**EXERCISE DESCRIPTION**: Extract the entries verbatim, from the line containing "At what coordinates" through the end of the entries, omitting the pictures from your answer.
------------------------------------------------------------------------
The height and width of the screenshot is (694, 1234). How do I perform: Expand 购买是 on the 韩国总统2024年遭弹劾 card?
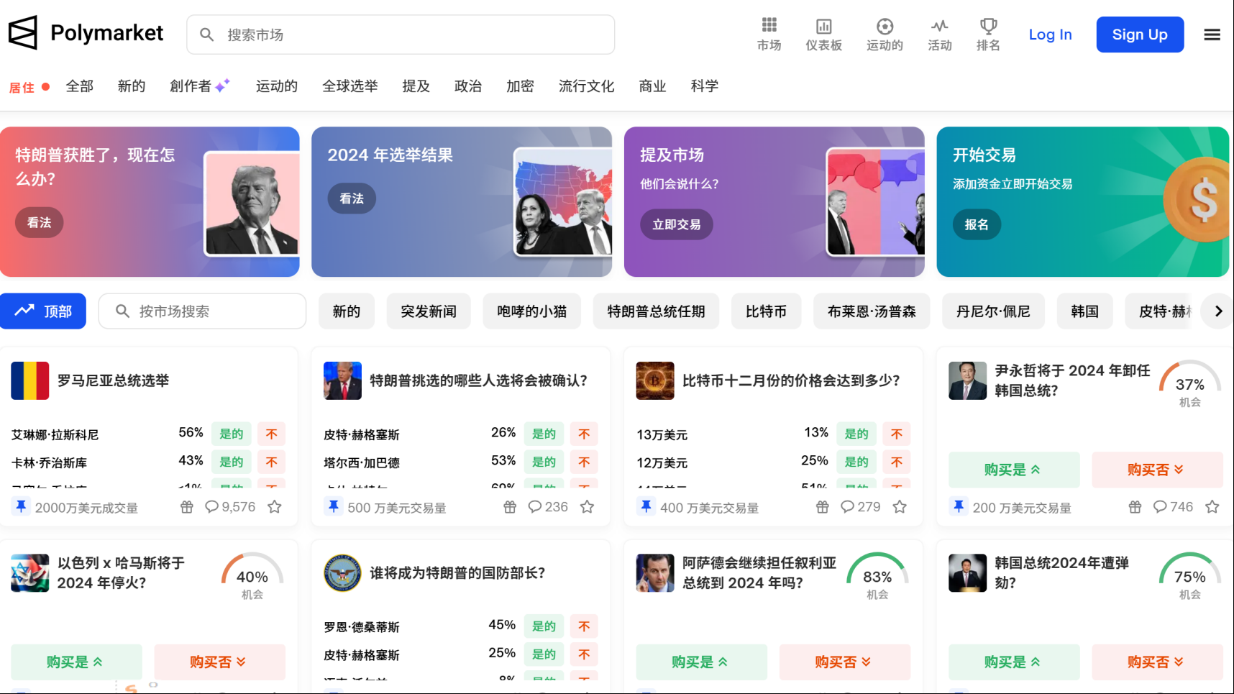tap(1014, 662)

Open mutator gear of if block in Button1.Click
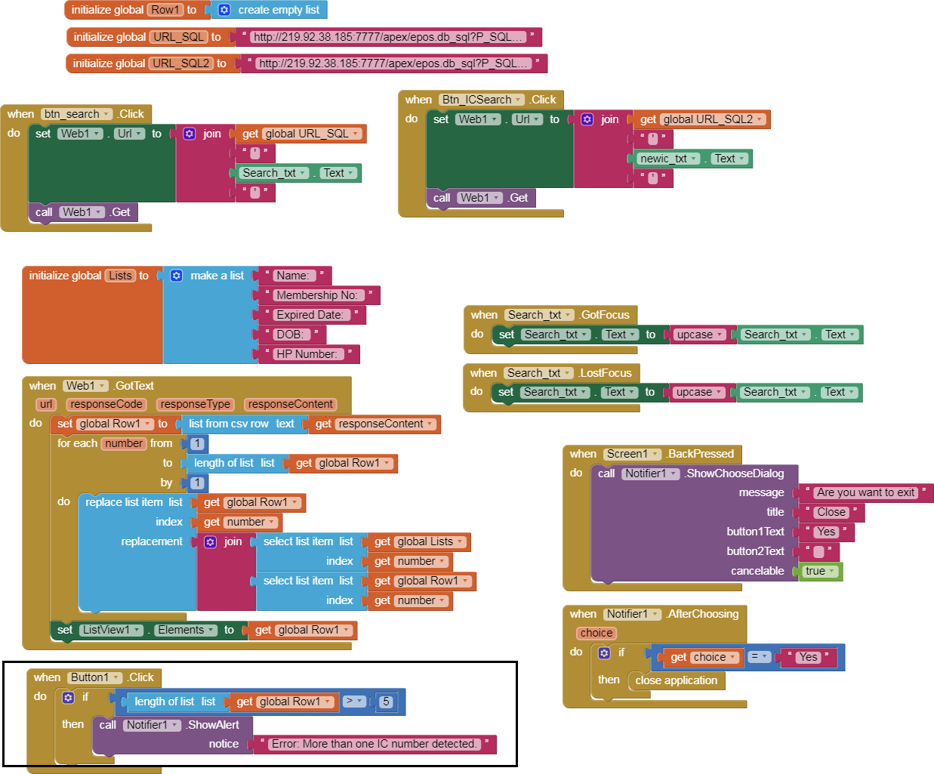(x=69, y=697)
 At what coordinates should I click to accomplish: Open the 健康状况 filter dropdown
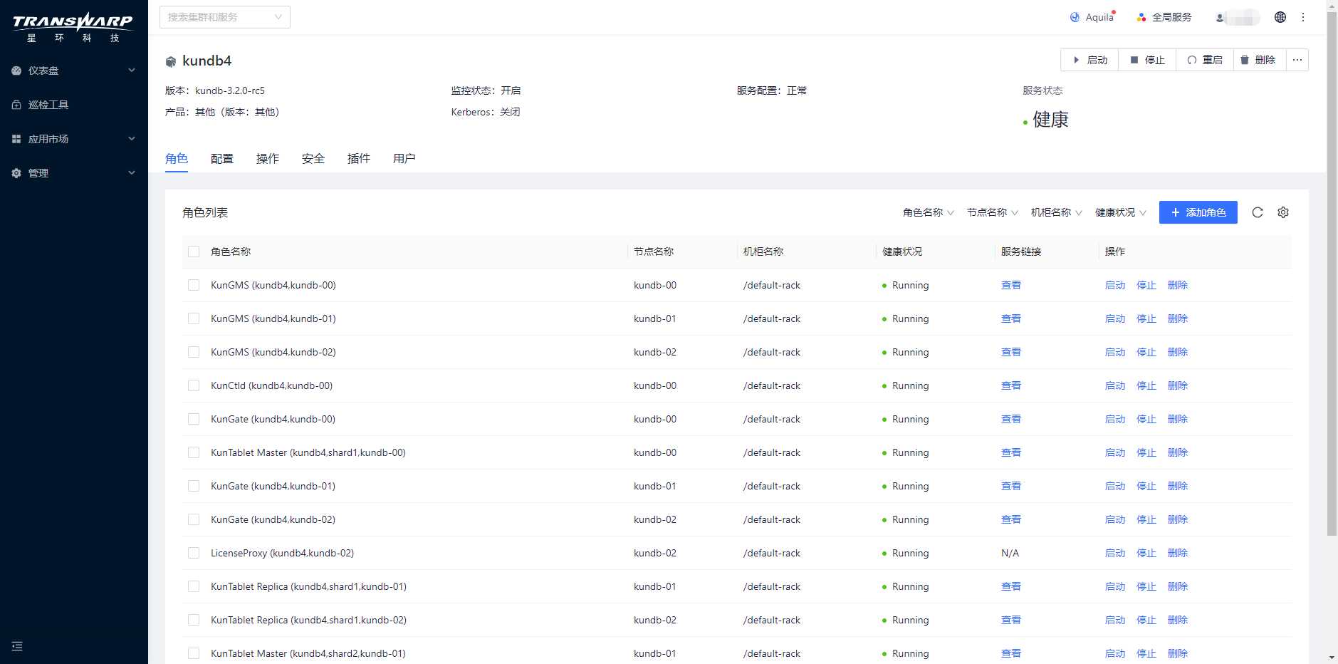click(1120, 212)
------------------------------------------------------------------------
**RESPONSE TO THE EXERCISE**:
 At what coordinates should I click to accomplish: Open the 健康状况 filter dropdown
click(1120, 212)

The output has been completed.